He holds out the helmet. The faded red elastic on his wrist catches the light.
I shove the coffee into his free hand. "Hold this. If you sip it, I will know." I turn it over in my hands. "Helmet protocol. Very responsible. Very OSHA. Do I get a little reflective vest, or—"
"Get on."
I clip the helmet on, take the coffee back and drain it in three swallows that absolutely scald my esophagus, toss the cup in the bin by the curb, sling my leg over the back of the bike, then wrap my arms around his waist.
My brain goes quiet.
He is warm. The leather of his cut, the soft cotton of the T-shirt underneath, the solid line of his back where I press into him, all of it radiates heat through my shirt.

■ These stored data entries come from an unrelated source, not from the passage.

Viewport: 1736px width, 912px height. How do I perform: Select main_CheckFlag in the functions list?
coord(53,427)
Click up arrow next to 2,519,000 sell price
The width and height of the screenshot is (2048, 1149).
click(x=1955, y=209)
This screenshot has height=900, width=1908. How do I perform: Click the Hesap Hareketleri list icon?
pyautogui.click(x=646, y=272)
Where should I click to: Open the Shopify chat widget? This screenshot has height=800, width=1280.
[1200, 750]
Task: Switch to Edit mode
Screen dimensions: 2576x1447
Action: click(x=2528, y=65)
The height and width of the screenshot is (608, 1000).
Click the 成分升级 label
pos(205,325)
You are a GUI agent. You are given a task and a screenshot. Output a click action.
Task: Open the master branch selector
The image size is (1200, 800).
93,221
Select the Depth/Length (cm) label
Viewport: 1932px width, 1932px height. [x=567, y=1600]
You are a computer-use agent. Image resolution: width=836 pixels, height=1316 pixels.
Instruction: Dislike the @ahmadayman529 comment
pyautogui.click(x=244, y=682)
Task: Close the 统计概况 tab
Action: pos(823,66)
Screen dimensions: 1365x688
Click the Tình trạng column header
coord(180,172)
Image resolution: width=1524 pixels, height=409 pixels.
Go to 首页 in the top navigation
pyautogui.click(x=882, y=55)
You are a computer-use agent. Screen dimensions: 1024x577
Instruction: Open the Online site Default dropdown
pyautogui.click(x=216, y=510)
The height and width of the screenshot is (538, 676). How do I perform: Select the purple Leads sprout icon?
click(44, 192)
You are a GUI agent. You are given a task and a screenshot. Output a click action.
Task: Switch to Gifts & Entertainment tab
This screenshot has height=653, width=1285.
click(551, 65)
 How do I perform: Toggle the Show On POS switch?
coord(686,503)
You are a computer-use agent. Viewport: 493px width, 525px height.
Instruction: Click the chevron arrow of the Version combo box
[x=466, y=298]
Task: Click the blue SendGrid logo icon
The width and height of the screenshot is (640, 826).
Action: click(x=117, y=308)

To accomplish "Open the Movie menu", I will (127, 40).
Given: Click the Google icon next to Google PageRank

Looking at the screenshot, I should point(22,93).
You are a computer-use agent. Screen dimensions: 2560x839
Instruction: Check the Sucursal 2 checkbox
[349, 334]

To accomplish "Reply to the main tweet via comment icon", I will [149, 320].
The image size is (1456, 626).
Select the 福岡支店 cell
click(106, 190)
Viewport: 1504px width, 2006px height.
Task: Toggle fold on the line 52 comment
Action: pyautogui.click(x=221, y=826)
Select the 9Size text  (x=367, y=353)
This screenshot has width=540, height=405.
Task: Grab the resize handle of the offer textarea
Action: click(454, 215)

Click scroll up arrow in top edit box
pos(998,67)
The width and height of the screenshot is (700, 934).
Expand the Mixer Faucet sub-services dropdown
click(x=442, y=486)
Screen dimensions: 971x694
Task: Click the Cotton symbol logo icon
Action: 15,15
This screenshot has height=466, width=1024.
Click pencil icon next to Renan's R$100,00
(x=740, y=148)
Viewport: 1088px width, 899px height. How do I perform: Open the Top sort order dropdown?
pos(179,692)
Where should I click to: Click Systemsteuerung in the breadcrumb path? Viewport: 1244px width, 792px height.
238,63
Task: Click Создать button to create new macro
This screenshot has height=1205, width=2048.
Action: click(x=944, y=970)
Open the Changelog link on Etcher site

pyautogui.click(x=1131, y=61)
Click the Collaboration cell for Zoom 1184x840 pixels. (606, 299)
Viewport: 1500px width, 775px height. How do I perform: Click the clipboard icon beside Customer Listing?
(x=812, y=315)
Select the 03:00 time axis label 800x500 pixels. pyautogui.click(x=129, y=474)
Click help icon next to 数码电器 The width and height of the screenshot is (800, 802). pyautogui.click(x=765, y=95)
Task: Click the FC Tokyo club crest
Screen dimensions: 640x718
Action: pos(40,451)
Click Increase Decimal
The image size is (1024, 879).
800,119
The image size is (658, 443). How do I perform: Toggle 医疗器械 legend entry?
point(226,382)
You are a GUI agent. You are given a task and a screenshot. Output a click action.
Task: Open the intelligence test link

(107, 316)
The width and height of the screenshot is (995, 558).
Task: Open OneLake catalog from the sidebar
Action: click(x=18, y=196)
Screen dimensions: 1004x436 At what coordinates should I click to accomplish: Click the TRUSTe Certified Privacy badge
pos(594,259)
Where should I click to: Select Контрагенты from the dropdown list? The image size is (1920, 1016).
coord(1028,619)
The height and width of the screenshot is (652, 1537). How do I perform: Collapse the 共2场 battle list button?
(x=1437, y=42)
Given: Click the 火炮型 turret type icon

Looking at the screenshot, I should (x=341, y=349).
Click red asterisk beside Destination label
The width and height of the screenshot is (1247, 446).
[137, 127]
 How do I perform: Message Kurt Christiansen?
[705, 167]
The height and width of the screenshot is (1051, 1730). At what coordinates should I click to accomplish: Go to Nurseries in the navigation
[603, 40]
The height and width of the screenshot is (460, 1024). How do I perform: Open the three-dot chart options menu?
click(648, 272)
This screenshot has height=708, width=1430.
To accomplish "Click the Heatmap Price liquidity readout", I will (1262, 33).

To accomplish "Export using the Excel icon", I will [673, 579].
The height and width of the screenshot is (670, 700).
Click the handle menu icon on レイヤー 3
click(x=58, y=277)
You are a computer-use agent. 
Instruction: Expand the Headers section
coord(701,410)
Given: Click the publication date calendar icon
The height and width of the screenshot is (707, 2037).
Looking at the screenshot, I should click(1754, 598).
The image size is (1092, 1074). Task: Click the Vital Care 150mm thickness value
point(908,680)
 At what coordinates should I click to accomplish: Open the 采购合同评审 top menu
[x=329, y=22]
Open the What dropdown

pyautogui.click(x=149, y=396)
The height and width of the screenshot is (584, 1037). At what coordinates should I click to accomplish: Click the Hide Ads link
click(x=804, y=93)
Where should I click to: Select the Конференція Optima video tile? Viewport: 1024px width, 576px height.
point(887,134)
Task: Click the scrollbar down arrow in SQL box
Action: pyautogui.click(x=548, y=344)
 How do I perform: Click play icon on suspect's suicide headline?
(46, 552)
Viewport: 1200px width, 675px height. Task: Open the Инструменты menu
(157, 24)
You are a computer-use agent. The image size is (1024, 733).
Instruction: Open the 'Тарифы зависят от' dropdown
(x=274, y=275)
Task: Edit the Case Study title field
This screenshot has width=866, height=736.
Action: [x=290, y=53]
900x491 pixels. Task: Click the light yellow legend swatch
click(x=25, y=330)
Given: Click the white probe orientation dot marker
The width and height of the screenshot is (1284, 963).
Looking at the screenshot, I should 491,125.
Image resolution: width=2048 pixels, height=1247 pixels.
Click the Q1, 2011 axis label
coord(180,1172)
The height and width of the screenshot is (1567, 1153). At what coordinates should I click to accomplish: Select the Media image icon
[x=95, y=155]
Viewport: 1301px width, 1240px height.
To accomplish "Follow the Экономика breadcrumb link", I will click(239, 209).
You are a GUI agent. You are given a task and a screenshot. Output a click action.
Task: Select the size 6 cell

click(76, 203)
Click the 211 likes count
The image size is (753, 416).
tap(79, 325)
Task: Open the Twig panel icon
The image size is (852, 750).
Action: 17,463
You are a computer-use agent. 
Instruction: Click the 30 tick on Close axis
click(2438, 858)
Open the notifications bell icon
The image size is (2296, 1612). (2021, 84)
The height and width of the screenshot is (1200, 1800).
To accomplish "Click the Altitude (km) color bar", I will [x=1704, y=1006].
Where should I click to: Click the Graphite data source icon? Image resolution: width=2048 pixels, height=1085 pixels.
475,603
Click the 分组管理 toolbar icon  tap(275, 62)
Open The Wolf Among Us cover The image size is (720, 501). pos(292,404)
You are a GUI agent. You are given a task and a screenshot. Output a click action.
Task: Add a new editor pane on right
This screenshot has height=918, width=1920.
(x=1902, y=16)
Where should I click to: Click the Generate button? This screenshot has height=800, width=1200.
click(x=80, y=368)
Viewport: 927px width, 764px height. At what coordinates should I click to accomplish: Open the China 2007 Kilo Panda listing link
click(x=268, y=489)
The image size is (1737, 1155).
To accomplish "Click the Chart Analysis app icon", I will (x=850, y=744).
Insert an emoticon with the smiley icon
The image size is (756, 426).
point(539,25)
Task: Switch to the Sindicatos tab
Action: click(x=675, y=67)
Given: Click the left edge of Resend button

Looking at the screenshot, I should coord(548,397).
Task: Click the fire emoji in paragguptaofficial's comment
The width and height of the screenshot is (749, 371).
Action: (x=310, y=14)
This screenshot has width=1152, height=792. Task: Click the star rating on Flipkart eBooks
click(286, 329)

My hands link at his stomach and every muscle under my fingers pulls tight, a full compression from his chest to his abdomen.
His shoulders lock. His breathing goes still.
I tighten my arms. Just enough.
His right hand lifts off the grip and lands flat over both of mine where they're linked at his stomach. Rough palm covering my knuckles. The contact shoots up my forearms, behind my teeth. My breath catches. Then he lifts his hand back to the throttle, and the bike leans forward.
Shit.
Shit shit shit.
The ride to Amaranth is his body heat bleeding through my shirt, the vibration of the engine between my thighs, my fingers linked at Nash's ribcage. When we roll up to the shop, I can still feel the weight of his palm across my knuckles.
He kills the engine. His head turns toward me first, eyes on my face, checking. Then the sweep starts. Street, alley, rooftops, shop front.
I swing off and hand the helmet back. Our fingers brush on the chin strap. He goes still, his hand closing around the strap where my fingers just were, holding instead of taking. Then he clips it to the bike.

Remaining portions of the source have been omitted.